------ Data for the task ------

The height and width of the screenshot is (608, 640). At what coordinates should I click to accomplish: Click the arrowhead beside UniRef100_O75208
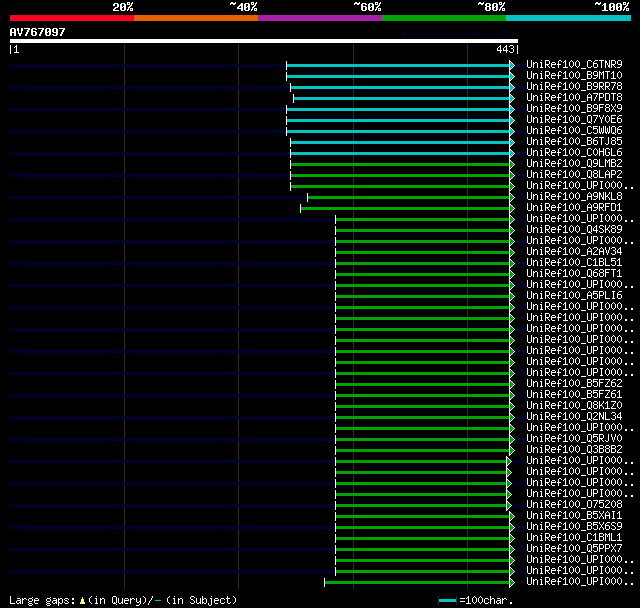pos(509,505)
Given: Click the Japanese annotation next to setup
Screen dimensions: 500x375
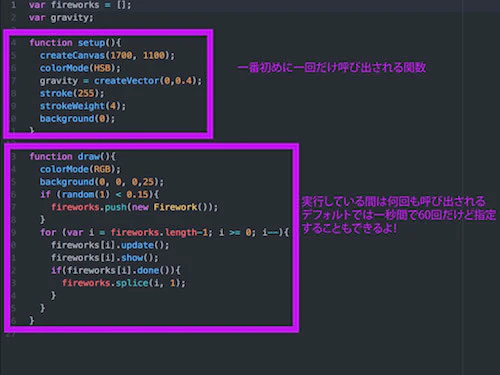Looking at the screenshot, I should click(332, 68).
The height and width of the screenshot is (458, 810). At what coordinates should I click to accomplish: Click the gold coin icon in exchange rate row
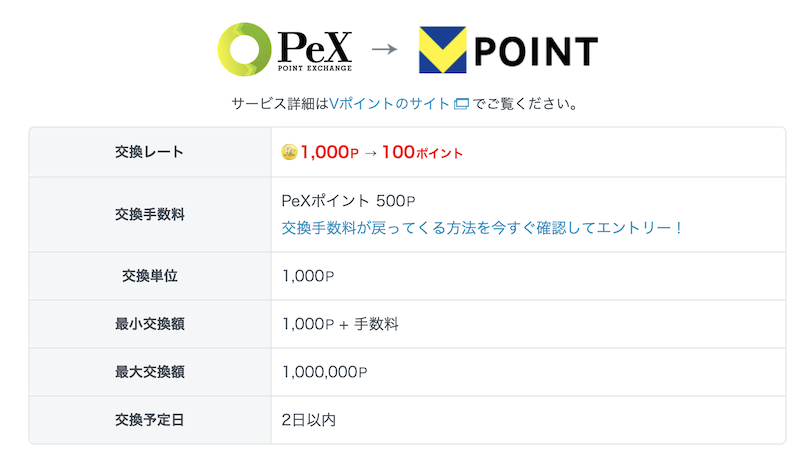coord(291,153)
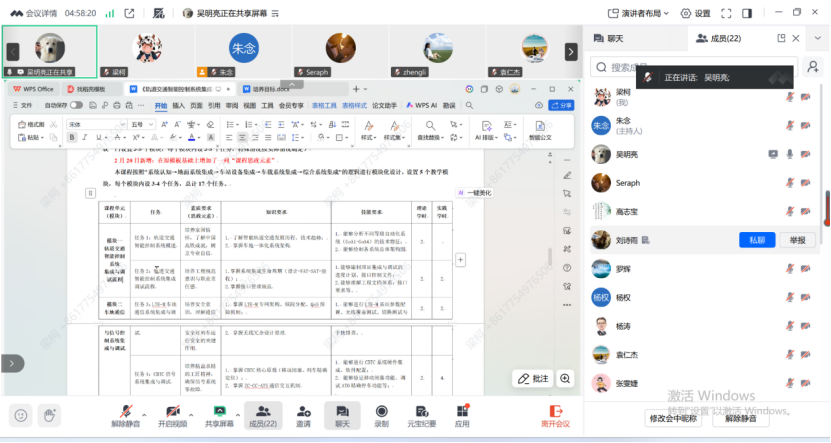Click the raise hand icon
The height and width of the screenshot is (443, 831).
tap(49, 414)
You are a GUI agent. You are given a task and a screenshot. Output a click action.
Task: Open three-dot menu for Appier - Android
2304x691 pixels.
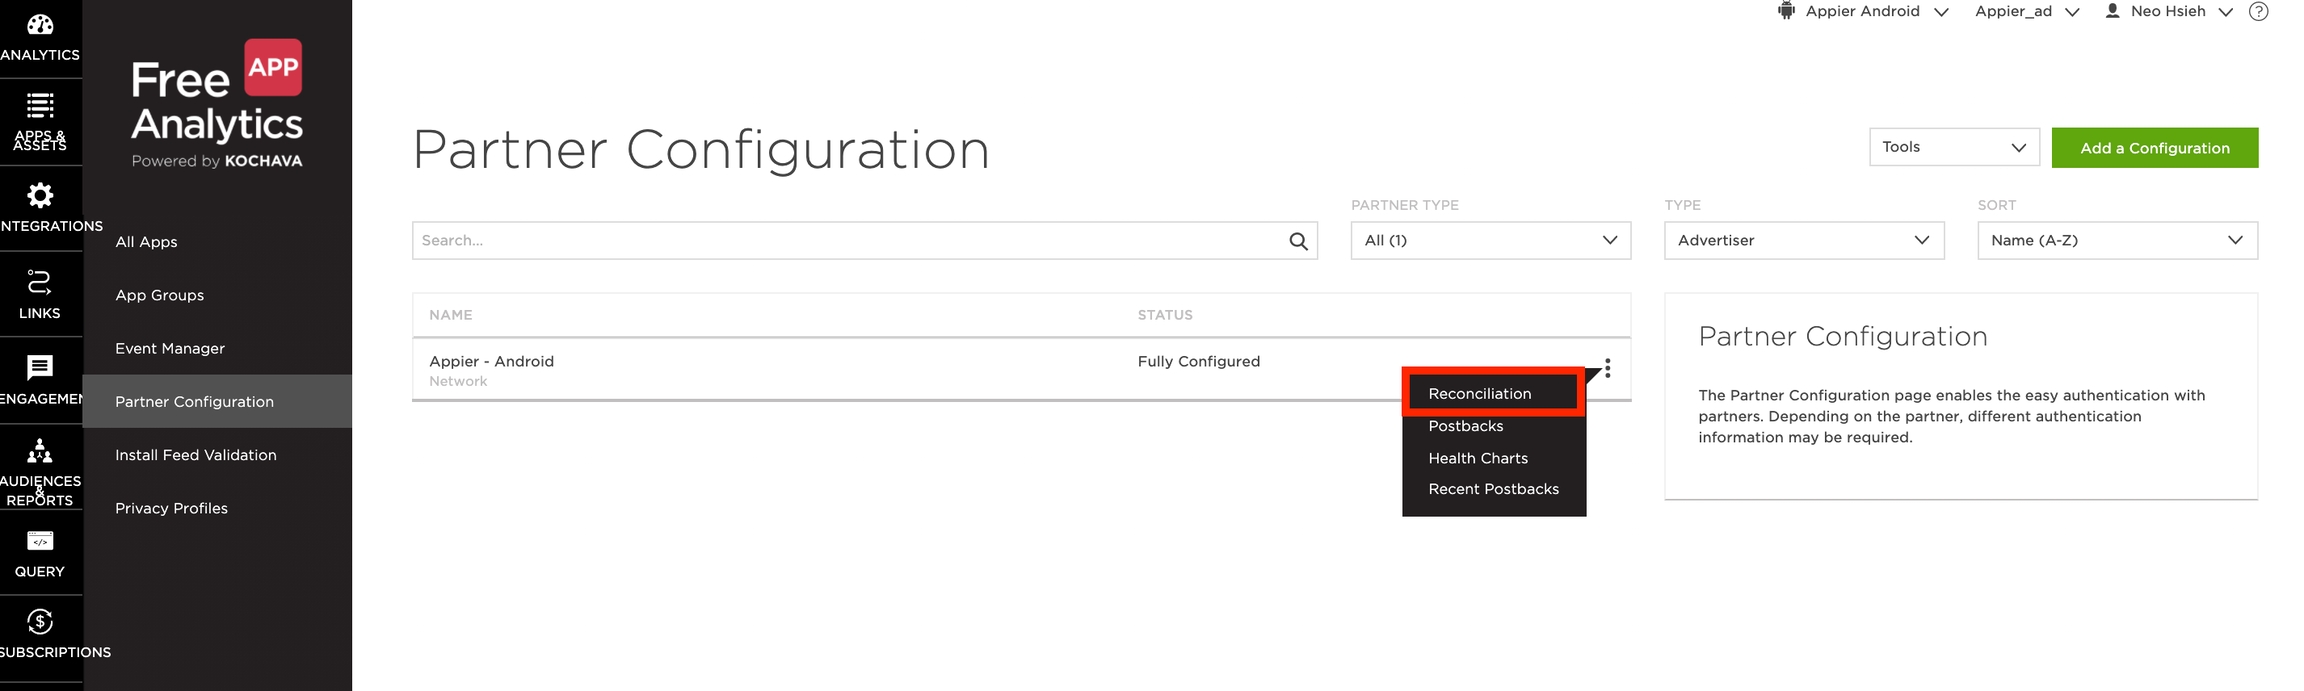coord(1607,368)
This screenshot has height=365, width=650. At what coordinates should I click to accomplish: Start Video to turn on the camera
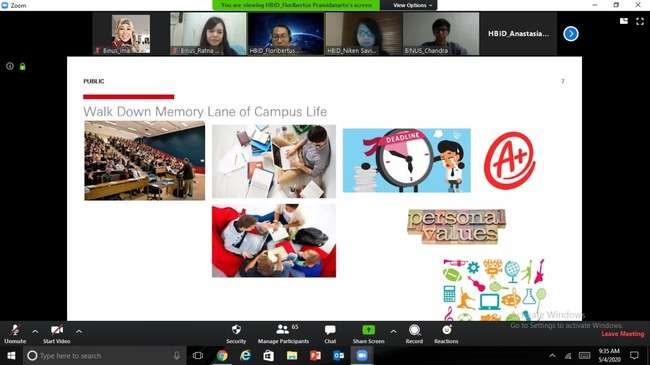click(56, 333)
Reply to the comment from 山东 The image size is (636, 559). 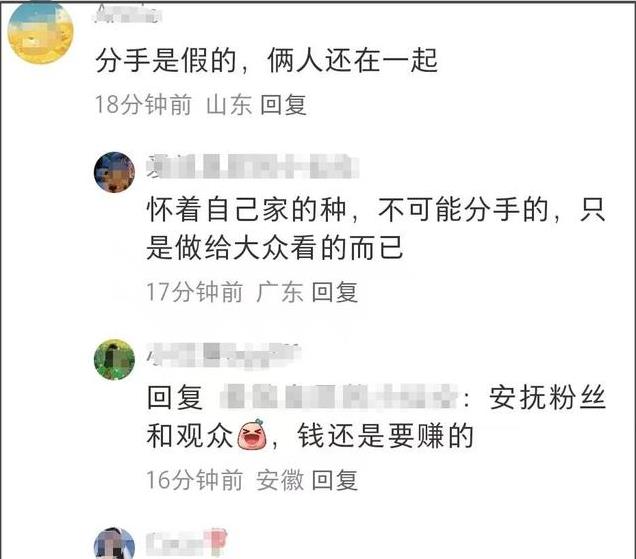(283, 105)
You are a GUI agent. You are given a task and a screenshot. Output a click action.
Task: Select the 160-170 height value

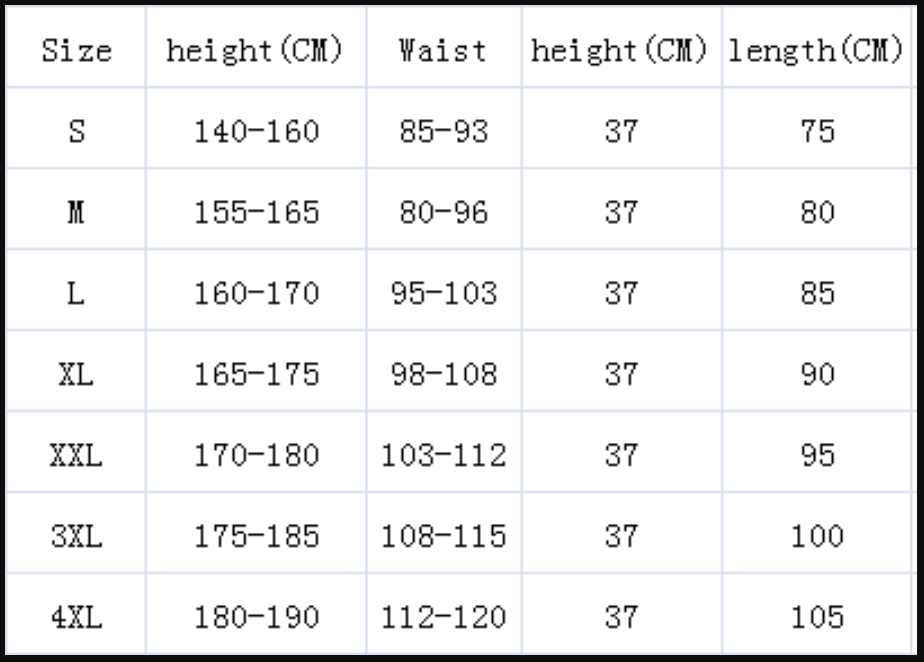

------

* What the task asks *
Copy exactly what appears in the entries, beginning with the first line and ending with the line that has "Given: Click the", but not the pictures.

* Finished exercise *
The height and width of the screenshot is (608, 640). At what coordinates should I click to accomplish: Click the arrowhead beside UniRef100_O75208
pos(509,505)
Given: Click the Japanese annotation next to setup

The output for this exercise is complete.